Following on from my recent article on the challenges in the broadcast media space, it was interesting to see the data released by Nielsen SoundScan relating to music consumption trends. It showed that in the first half of the year there’s been an almost 12% drop in digital album sales, alongside a 13% drop in individual digital tracks. These drops in downloads are mirrored by an increase of 40+% in combined audio and video streams.
This inflection in the popularity of the various music distribution mechanisms is similar to the transition from CDs to downloads in the early 2000’s, The major players seem to be placing their bets that streaming will be an important mechanism for music distribution with Apple recently buying Beats, and Google buying Songza. Increasingly, all of the major mobile phone networks are seeing as a partnership, such as Vodafone with Spotify, as a key part of their service offering. When you triangulate the various signals it’s likely that we’ve reached another tipping point in the consumption of music.

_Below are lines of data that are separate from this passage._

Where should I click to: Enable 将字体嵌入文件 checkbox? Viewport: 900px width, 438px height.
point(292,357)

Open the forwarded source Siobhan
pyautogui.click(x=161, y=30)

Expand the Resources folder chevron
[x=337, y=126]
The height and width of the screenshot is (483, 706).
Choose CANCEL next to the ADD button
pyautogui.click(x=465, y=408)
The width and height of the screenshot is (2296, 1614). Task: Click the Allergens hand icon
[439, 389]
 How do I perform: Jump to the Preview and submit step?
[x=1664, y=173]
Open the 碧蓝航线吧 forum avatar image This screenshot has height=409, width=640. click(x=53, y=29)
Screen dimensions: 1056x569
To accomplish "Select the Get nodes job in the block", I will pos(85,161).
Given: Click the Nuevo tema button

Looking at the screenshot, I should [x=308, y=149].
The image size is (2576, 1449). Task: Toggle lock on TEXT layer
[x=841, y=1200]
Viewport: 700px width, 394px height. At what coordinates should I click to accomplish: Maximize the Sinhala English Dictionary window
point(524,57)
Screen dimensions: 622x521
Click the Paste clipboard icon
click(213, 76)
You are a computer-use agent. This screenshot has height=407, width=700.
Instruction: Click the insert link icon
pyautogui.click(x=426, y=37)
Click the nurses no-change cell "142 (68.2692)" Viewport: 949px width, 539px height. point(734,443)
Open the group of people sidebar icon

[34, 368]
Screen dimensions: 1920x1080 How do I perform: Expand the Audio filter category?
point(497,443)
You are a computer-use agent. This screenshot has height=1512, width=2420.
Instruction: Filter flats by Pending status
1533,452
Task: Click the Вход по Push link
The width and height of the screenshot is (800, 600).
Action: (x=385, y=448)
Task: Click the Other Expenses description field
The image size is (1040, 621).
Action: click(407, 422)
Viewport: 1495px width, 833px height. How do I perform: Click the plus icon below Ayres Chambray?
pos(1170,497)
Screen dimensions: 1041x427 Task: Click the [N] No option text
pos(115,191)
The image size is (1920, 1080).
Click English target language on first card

But what does this mean for the industry? From a revenue perspective there has been much written on the revenue apportionment to artists and labels from the streaming model. On the ‘positive’ side, the opening up of the distribution channels has allowed a much larger number of musicians to publish their music, however, there is a potential impact on the revenues that flow back to the artists. This has forced artists to look to other sources of income, such as endorsements, merchandise, and live gigs, and those who have been successful in this transition have managed to balance the revenue successfully.
If we look at the distribution element of the value chain then, with a CD the costs were related the production and shipping of a physical product and borne by the industry, however, downloads changed all of this. With downloads and their ‘download once, listen many times’ approach, the distribution costs, whilst significantly less than for a physical product and likely to be indirect costs such as a monthly broadband subscription, have been transitioned to the buyer.
With the move to streaming, and its ‘download when needed’ approach, the cost, be it direct or indirect, is again down to the consumer. In the last six months there were ~600m music downloads and if each track was 10Mb then this equated to just shy of 6 petabytes of bandwidth used. During the same period there were 70.3bn streams (including videos) and if we assume that they were also 10Mb each, then this equates to 65 petabytes, a factor of 10 greater for a music distribution mechanism that’s in its infancy.
Whist these figures are very rough and ready, they indicate a challenge for the music distribution ecosystem that the tipping point represents both in terms of capacity, the pervasiveness and potentially the latency of service.
Whilst these challenges are significant, I’m sure that now we appear to have reached a tipping point in terms of the music distribution business model we’ll see a raft of innovations coming forward.